顾崇州看着儿子一副无精打采、对拍卖毫无兴趣的样子,忍不住打趣道:“怎么?今天这么安静?不像你啊。上次带你来这种场合,你可是从头吐槽到尾,说什么花这冤枉钱拍卖不如拿去泡妞实在。现在……想法变了?”
顾惜闻言,懒洋洋地往椅背上一靠,手一摊,露出了点从前混不吝的影子,“爸,您想多了。我承认,我现在对女人是没以前那么狂热了,但——”他拖长了语调,带着点熟悉的嘲讽,“我依然觉得,花大价钱拍这些华而不实的东西,是件挺傻逼的事儿。”
顾崇州听了,非但没有生气,反而哈哈笑了起来,拍了拍他的肩膀:“嘿!对嘛!这才是老子熟悉的儿子!你前阵子那么‘正常’,那么‘努力’,我还以为我儿子被哪个三好学生给夺舍了呢!”
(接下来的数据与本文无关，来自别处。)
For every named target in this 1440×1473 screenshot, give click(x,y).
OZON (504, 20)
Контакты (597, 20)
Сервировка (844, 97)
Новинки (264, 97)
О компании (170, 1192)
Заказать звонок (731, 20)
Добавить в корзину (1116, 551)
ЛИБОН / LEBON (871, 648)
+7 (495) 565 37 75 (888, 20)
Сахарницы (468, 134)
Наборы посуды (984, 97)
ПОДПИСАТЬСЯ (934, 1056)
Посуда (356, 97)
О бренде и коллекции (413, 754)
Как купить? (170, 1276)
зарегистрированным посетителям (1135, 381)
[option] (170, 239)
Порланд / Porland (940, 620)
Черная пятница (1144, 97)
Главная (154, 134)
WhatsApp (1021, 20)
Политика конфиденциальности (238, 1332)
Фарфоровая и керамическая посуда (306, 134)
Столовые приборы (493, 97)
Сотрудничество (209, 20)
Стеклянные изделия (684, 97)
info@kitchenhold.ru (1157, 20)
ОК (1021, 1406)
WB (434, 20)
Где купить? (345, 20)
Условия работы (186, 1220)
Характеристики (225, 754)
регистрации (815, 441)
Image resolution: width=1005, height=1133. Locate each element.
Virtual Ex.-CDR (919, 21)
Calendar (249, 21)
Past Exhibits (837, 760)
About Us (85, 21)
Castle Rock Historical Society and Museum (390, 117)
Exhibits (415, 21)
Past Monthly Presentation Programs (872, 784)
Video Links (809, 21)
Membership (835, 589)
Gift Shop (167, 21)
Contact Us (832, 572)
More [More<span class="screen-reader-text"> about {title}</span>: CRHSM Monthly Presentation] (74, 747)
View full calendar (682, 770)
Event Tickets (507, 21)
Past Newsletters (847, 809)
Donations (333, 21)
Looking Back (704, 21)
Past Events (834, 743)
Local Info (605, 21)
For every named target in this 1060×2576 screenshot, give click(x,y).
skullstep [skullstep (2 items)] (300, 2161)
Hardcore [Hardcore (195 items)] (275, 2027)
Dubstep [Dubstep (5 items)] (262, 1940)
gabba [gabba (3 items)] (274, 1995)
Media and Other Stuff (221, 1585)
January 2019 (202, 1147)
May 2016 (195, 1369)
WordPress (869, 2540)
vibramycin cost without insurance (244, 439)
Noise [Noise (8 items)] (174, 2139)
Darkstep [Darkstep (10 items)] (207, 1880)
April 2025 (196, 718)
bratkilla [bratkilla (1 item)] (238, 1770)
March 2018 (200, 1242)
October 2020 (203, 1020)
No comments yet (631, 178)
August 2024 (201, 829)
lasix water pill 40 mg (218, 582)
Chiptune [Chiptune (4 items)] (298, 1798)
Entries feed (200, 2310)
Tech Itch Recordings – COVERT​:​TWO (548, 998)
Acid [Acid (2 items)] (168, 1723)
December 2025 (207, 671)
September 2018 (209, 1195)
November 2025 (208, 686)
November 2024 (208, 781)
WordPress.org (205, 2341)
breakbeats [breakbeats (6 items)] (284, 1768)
顾惜扯了扯嘴角,没反驳。他知道父亲是在开玩笑,但这话却触动了他。
或许在所有人眼里,包括他自己有时候都这么觉得,那个“正常”的、努力的顾惜,反而像是个戴着面具的假人。而此刻这个会吐槽、会觉得拍卖傻逼的他,才更接近真实的、或者说经历了一切后沉淀下来的自己。
顾惜的目光不受控制地,悄悄投向斜前方。
几轮或寻常或激烈的竞拍过后,拍卖师终于请出了那顶备受瞩目的复古皇冠。
铂金底座,镶嵌着无数细钻,中间簇拥着一颗深邃如海洋的蓝宝石,在展示台的灯光下流转着奢华的光彩。
就在众人以为这显然是女性饰品,竞拍主力将是各位名媛富太时,一个令人意想不到的号码牌举了起来。
他姿态慵懒地靠在椅背上,举牌的动作却带着点挑衅的意味。
更让人惊讶的是,几乎是紧随其后,另一个号码牌也沉稳地举起。